2. Description of the Related Art Hitherto, as a hydraulic control circuit of a continuously variable transmission, a configuration in which a solenoid valve generates a primary pressure and a secondary pressure has been known. In such a hydraulic control circuit of a continuously variable transmission, effects such as improvement of fuel consumption, improvement of shift feeling, improvement of acceleration performance, and the like can be obtained by electronically controlling the gear ratio and belt tension of the continuously variable transmission. .
However, the gear ratio and the belt tension cannot be controlled due to the malfunction of the electronic control, and there is a possibility that the running function is lost.

Therefore, in the continuously variable transmission control device disclosed in Japanese Patent Application Laid-Open No. 7-4485, a solenoid valve is newly added, and the shift valve is operated by operating the solenoid valve to thereby change the primary pressure and the secondary pressure. The pressure is set to the same pressure so that a minimum running function is ensured during a failure.

[0004]

However, such a conventional continuously variable transmission control device has a problem in that the cost is increased because an expensive solenoid valve and a drive circuit are required. In addition, the solenoid valve has a problem that it is liable to be broken down as compared with the mechanical valve, and thus lacks reliability. The present invention has been made to solve such a problem,
It is an object of the present invention to provide a continuously variable transmission control device that secures a minimum traveling function with a simple and low-cost configuration.

[0005]

According to the continuously variable transmission control device of the present invention, the first pressure generating means for generating the first pressure adjusted according to the torque input from the drive shaft. And a bypass valve that supplies pressure to the first and second pistons, bypassing a second pressure generating means that generates a second pressure that is adjusted in accordance with the target value of the gear ratio, so that the second pressure is reduced to a predetermined value. Since the pressure is supplied to the first and second pistons when it becomes lower, a minimum traveling function can be ensured by the bypass valve when the electronic control fails. Further, a simple and low-cost configuration can be realized by the mechanical bypass valve.

According to the continuously variable transmission control device of the second aspect of the present invention, the bypass valve is set so that the transmission belt clamping force of the first pulley and the transmission belt clamping force of the second pulley are equal. Therefore, when the electronic control fails, the gear ratio between the drive shaft and the driven shaft becomes 1. Therefore, at the time of a failure, a minimum traveling function can be ensured.

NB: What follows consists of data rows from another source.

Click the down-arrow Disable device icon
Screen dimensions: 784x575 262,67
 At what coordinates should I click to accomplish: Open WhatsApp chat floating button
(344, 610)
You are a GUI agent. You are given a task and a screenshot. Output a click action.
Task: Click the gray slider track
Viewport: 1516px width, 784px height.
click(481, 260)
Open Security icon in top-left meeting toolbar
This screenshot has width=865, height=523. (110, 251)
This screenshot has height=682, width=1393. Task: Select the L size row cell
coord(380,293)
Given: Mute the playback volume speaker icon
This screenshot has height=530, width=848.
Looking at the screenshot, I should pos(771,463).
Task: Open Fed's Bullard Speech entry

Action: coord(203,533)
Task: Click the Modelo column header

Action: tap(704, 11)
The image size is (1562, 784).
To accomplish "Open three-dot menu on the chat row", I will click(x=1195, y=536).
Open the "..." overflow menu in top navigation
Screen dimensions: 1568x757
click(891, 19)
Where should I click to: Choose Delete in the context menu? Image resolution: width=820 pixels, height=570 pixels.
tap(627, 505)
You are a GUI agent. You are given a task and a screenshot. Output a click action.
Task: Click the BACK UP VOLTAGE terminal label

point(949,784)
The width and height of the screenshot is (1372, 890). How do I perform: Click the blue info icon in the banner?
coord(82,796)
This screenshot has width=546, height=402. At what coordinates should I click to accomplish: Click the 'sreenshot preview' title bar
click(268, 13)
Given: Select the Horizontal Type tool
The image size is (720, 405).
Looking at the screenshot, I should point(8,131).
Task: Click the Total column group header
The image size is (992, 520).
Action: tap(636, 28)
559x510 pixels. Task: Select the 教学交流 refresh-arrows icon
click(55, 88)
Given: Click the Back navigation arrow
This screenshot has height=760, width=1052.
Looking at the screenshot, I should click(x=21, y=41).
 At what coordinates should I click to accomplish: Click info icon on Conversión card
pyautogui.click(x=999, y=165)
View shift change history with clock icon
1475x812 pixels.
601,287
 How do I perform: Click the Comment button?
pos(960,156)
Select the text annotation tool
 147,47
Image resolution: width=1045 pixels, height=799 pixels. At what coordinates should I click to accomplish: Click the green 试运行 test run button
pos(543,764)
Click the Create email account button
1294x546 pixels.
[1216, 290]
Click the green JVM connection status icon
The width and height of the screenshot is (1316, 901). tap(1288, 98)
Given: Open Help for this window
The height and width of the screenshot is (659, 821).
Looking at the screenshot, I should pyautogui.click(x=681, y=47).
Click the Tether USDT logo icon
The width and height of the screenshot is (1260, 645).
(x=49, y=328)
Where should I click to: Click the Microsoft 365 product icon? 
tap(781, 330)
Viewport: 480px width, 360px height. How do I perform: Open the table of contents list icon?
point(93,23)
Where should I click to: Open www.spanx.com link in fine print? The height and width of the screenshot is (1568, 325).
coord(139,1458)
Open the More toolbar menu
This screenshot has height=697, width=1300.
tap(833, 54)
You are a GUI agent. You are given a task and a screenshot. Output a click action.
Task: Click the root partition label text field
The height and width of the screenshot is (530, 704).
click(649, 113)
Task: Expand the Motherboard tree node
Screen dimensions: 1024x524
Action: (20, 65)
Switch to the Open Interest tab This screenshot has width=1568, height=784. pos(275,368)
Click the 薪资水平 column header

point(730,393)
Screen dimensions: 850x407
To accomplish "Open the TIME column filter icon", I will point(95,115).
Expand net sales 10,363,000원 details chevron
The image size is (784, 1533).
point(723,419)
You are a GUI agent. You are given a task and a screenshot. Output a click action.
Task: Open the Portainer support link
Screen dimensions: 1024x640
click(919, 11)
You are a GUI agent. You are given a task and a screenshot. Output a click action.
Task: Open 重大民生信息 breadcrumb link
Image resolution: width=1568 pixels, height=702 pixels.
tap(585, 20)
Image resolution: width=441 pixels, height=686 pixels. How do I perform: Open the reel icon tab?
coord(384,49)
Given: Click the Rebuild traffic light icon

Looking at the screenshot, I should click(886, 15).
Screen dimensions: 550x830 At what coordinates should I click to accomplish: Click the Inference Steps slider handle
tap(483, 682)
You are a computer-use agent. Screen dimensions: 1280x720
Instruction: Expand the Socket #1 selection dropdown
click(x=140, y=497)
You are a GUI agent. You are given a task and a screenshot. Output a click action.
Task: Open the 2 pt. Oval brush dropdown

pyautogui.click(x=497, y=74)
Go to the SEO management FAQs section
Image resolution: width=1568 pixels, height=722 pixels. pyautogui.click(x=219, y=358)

According to the continuously variable transmission control device of the third aspect of the present invention, the bypass valve bypasses the pilot valves of the first and second pressure generating means, and bypasses the main valves of the first and second pressure generating means. , The first and second pressure generating means can be small and lightweight solenoid valves. Therefore, the size and weight of the control device can be reduced.

[0008]

Embodiments of the present invention will be described below with reference to the drawings. FIG. 5 shows a power transmission mechanism in which the continuously variable transmission control device according to one embodiment of the present invention is applied to a belt-type continuously variable transmission (hereinafter, “belt-type continuously variable transmission” is referred to as CVT).
Shown in The torque converter 40 is connected to the output shaft 81 of the motor 3.
Are connected. The torque converter 40 includes a lock-up clutch 41 and the torque converter 4
The output side of 0 is connected to the rotating shaft 82. Rotating shaft 82
Is connected to the forward / reverse switching mechanism 4. The forward / reverse switching mechanism 4 has a front clutch 6 and a rear clutch 7. The forward / reverse switching mechanism 4 is connected to a drive shaft 83, and the drive shaft 83 has a primary pulley 3 as a first pulley.
5 are provided. The primary pulley 35 is movable in the axial direction of the drive shaft 83 by hydraulic pressure acting on a primary pulley cylinder chamber 35a as a first piston. The primary pulley 35 is communicatively connected to the secondary pulley 34 as a second pulley by the transmission belt 15. The secondary pulley 34 is movable in the axial direction of the driven shaft 84 by hydraulic pressure acting on a secondary pulley cylinder chamber 34a as a second piston.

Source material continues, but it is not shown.